**Element and text location data**
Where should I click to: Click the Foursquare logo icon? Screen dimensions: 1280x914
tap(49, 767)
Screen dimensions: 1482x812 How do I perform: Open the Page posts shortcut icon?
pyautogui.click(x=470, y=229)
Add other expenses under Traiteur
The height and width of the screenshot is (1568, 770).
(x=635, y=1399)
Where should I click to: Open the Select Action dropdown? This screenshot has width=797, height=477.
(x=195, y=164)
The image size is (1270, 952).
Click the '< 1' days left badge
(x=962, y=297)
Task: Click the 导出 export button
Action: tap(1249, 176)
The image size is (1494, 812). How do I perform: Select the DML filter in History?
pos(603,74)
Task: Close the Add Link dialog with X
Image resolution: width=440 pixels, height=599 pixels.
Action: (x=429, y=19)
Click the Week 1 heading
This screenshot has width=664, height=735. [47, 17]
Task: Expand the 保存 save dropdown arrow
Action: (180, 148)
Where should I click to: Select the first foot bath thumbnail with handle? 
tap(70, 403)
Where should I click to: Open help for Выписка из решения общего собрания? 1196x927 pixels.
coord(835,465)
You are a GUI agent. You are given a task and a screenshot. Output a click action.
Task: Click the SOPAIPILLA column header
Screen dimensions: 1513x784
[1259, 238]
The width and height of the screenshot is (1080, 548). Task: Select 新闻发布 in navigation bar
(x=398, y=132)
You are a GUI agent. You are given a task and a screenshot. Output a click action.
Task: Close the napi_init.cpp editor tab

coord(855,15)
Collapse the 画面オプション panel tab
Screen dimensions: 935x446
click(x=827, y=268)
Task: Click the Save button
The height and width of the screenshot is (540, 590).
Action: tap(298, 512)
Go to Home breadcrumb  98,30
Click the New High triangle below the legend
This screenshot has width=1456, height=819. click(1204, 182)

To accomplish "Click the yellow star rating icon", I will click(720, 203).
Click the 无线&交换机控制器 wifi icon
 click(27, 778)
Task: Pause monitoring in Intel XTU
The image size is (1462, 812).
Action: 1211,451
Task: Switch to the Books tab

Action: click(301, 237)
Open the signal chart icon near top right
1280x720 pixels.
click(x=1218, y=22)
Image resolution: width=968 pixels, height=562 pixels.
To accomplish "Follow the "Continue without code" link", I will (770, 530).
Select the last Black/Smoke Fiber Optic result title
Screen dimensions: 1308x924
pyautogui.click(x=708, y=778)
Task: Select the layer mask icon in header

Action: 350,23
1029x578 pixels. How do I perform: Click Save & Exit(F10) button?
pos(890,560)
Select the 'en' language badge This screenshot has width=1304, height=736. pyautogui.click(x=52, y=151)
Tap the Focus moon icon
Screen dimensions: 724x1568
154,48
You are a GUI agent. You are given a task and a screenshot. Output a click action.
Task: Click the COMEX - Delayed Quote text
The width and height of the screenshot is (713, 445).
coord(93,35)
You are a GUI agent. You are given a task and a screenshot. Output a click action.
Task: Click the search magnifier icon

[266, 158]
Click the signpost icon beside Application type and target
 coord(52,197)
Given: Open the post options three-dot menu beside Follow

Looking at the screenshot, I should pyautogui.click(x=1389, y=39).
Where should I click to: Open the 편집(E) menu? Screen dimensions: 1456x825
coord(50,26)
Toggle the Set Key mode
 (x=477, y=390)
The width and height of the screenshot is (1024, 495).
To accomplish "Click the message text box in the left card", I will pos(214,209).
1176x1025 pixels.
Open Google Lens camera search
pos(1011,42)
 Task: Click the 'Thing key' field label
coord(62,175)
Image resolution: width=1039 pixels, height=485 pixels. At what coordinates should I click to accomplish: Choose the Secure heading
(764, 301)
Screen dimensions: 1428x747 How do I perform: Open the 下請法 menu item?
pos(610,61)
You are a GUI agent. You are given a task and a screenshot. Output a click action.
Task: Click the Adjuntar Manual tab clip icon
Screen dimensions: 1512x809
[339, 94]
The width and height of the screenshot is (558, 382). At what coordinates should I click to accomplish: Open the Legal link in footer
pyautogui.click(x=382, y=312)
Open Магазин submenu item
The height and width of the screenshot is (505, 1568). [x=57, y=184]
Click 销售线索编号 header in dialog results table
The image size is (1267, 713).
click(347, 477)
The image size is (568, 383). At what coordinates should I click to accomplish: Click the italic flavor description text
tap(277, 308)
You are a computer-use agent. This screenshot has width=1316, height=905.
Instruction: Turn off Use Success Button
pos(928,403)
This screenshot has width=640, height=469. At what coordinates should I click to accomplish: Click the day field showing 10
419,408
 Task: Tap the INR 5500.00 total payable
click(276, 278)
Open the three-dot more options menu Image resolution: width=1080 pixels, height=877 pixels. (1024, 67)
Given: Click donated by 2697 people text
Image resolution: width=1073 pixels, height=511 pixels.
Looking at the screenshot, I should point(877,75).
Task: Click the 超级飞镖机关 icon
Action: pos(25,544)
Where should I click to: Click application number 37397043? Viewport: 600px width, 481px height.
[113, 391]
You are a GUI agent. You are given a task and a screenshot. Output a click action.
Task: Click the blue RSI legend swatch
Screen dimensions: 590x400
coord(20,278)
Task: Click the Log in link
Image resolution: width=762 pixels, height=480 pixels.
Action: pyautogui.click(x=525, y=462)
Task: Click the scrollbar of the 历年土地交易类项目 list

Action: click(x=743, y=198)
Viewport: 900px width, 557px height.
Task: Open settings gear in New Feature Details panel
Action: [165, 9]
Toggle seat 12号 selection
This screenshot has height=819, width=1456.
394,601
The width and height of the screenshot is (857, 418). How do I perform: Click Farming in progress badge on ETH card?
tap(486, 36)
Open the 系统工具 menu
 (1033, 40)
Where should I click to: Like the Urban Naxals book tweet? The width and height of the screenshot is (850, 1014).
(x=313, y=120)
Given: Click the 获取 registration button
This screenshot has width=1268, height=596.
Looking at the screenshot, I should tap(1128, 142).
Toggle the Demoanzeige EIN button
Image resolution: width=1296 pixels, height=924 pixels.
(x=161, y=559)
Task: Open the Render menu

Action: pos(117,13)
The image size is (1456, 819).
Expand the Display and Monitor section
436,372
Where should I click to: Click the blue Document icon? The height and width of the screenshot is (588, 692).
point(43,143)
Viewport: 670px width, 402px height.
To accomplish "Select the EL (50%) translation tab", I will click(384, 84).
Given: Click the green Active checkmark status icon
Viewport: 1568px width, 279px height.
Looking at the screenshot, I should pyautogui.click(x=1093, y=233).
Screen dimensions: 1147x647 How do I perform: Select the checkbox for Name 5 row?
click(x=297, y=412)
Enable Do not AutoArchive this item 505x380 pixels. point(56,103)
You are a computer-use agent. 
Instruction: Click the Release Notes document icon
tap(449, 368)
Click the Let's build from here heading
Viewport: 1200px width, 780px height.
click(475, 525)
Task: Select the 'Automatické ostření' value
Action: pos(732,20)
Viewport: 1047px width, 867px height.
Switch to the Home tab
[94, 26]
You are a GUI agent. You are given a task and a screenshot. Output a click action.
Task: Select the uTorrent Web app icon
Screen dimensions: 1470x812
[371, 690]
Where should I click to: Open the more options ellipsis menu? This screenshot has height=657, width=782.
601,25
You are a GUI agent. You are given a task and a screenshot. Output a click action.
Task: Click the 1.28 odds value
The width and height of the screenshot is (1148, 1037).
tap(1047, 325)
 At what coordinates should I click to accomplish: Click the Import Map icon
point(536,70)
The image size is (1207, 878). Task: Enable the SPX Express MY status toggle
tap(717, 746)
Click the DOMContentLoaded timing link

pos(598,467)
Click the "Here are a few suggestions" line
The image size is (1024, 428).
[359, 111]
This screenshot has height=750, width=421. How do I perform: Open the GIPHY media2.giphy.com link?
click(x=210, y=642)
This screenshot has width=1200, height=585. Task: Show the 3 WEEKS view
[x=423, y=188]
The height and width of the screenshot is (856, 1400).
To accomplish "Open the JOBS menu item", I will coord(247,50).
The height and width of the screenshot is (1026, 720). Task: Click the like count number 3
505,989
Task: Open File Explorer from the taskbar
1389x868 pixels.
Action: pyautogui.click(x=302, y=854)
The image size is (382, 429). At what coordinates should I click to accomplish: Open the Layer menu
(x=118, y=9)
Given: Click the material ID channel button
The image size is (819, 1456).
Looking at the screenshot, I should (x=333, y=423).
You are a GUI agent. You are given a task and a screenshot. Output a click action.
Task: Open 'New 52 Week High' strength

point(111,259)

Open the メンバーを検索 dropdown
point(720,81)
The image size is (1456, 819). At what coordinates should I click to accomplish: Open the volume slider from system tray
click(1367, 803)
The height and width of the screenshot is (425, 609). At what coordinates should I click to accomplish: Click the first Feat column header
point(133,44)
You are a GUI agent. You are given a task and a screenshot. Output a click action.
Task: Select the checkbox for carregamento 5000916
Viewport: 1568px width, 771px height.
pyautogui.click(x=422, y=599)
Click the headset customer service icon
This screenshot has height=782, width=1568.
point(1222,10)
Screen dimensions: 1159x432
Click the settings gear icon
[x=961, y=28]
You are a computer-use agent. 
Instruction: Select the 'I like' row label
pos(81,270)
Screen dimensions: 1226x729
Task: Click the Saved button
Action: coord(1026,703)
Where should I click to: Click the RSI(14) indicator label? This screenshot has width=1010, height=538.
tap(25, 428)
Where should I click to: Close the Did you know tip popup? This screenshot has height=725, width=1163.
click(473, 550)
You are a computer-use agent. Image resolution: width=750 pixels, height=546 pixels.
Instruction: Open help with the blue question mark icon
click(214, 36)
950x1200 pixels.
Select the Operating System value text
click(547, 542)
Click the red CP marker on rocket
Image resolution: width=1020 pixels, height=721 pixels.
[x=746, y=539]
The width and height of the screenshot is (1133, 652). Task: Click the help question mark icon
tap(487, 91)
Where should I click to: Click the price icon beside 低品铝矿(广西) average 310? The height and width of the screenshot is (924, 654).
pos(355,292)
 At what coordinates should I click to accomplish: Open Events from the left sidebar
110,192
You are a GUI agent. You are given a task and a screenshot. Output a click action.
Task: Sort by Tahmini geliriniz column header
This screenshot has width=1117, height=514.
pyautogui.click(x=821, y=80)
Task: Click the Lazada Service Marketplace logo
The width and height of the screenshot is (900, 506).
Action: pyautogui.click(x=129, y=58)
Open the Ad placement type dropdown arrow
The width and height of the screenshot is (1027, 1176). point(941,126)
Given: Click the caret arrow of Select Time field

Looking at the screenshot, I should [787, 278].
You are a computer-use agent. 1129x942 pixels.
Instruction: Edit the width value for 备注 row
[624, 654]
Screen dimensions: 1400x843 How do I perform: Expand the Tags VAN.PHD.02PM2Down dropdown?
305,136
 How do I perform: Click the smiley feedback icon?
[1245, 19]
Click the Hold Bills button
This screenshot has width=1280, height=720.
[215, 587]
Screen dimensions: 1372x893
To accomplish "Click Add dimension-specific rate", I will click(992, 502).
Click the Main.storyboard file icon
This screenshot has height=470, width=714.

**Problem requirements**
Rewrite the lines above from the line containing "The width and height of the screenshot is (1024, 495)." through the line containing "tap(277, 308)", inclusive, changing "Legal" to "Privacy" and leaving everything else the same. Give only those lines.

**Response to the exercise**
The width and height of the screenshot is (1024, 495).
To accomplish "Click the message text box in the left card", I will pos(214,209).
1176x1025 pixels.
Open Google Lens camera search
pos(1011,42)
 Task: Click the 'Thing key' field label
coord(62,175)
Image resolution: width=1039 pixels, height=485 pixels. At what coordinates should I click to accomplish: Choose the Secure heading
(764, 301)
Screen dimensions: 1428x747 How do I perform: Open the 下請法 menu item?
pos(610,61)
You are a GUI agent. You are given a task and a screenshot. Output a click action.
Task: Click the Adjuntar Manual tab clip icon
Screen dimensions: 1512x809
[339, 94]
The width and height of the screenshot is (558, 382). At what coordinates should I click to accomplish: Open the Privacy link in footer
pyautogui.click(x=382, y=312)
Open Магазин submenu item
The height and width of the screenshot is (505, 1568). [x=57, y=184]
Click 销售线索编号 header in dialog results table
The image size is (1267, 713).
click(347, 477)
The image size is (568, 383). At what coordinates should I click to accomplish: Click the italic flavor description text
tap(277, 308)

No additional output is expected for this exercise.